Artificial intelligence is inventing new drugs against Parkinson’s disease, antibiotic-resistant superbugs and many rare diseases – progress that many scientists never dreamed possible.
For around half a century, humanity has been slowly losing its battle against bacteria. The most powerful weapons we have in this fight, antibiotics, are increasingly ineffective as drug resistance spreads. Around 1.1 million people now die every year from infections that were until recently easily treated. And the death toll is expected to rise to more than eight million by 2050 unless urgent action is taken.
Developing new antibiotics is a frustratingly slow and expensive process. Between 2017 and 2022, just 12 new antibiotics were approved for use, the majority of which were similar to existing drug-types that bacteria are already developing resistance to. The field has been chronically neglected due to a lack of interest from drug companies and underfunding.
But now researchers are looking to close the gap – and some are betting on artificial intelligence to help them do it.
“We can – in a matter of days or hours – look at massive libraries” of chemical compounds to identify those that display antibacterial activity, says James Collins, professor of medical engineering and science, at Massachusetts Institute of Technology in Cambridge, US. With the help of AI, Collins and his team have already discovered two new compounds that could prove vital weapons against the highly drug-resistant infections gonorrhoea and MRSA.
It is just one example of how AI is opening up a new era of drug discovery – promising progress on some of the most intractable medical problems of our time. Scientists are now pointing AI at conditions with no known cure such as Parkinson’s Disease, and thousands of rare diseases, in the hope of new breakthroughs.

Exercise description:
Quote the article about AI drug discovery word for word, starting with "It is just one" and going on through "of new breakthroughs.". Rely only on the article about AI drug discovery for what is asked.

Provided material:
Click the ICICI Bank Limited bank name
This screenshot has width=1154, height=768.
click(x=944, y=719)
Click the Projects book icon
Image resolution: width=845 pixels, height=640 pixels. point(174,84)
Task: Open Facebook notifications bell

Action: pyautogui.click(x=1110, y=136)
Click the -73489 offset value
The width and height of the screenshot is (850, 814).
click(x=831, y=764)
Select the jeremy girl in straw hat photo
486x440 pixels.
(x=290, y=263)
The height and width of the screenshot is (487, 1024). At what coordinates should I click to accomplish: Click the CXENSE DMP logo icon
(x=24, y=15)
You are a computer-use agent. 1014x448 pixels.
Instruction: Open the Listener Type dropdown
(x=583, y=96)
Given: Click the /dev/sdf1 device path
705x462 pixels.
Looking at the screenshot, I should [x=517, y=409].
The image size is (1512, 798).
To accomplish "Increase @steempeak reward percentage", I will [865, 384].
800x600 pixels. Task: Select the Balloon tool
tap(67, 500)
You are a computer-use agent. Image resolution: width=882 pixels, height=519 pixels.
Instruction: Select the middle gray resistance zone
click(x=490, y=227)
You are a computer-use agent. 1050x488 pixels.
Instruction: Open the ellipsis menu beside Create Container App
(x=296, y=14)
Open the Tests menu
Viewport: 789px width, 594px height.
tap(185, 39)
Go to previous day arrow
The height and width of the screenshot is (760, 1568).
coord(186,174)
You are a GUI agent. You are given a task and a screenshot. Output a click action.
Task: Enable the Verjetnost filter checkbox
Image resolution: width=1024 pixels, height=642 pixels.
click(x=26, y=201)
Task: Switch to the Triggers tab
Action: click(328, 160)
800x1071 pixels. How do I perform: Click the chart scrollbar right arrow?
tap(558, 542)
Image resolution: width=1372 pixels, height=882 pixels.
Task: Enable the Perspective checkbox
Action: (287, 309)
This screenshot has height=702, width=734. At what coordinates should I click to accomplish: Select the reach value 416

The completed task:
It is just one example of how AI is opening up a new era of drug discovery – promising progress on some of the most intractable medical problems of our time. Scientists are now pointing AI at conditions with no known cure such as Parkinson’s Disease, and thousands of rare diseases, in the hope of new breakthroughs.